This looks like it confers such a fitness cost that this isn’t likely to go on. I don’t feel like the sky is falling. My perspective from the clinician is this doesn’t give me that. Oh my gosh, we’ve got to start using dual treatment and everyone it looks like to develop the Remdesivir resistance compromise the fitness of the virus. Vincent, you want to jump in on this?
VR: Yes, I think that’s the good take. This virus they show is resistant to Remdesivir but it replicates poorly compared to the ancestral virus. As you say, it’s not likely to be a population threat, but they do come include that we should make sure we monitor virus in this population of patients, because who knows they did see other mutations emerge quite a few, and we should monitor them just to be sure there’s nothing going on.
DG: I think that’s reasonable. Hopefully, during times when numbers are a little bit lower, we can start doing a bit more of that. We need to do more of that. Actually connecting with point of care and patient management, not just off at some variance surveillance level. All right, how can we have a COVID clinical update without discussing ivermectin?

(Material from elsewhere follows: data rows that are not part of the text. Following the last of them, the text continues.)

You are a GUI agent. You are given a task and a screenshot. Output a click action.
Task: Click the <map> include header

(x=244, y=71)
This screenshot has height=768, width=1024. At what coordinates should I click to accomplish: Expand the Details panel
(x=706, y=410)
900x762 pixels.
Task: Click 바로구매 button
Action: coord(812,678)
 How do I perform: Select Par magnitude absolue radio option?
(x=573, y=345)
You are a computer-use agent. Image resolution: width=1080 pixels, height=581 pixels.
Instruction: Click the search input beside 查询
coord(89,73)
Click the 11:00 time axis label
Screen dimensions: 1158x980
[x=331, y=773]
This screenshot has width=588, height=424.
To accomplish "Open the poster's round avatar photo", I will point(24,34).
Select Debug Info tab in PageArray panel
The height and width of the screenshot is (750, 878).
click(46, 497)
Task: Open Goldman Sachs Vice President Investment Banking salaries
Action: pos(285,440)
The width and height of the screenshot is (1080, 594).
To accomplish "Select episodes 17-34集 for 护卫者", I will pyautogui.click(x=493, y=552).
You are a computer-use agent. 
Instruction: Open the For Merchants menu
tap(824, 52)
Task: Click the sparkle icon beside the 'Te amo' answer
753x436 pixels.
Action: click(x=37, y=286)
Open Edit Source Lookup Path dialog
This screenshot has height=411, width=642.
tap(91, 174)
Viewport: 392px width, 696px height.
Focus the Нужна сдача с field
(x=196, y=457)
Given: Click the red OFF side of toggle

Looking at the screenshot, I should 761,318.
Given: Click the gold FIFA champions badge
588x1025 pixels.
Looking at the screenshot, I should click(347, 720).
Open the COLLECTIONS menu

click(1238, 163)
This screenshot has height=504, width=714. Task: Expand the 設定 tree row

I did just get back on Tuesday morning from Panama, where I was using a bit of ivermectin for scabies, for its indicated treatments.
The article, “Comparison of Trials Using Ivermectin for COVID-19 Between Regions with High and Low Prevalence of Stongyloidiasis a Meta-Analysis,” was published in JAMA Network Open. Now this is a meta-analysis of 12 randomized clinical trials involving 3,901 patients. Studies were excluded in the event, publications revealed, suspected trial fraud or randomization failure. It’s painful that you actually have to look so closely in this area, but this has become a problem.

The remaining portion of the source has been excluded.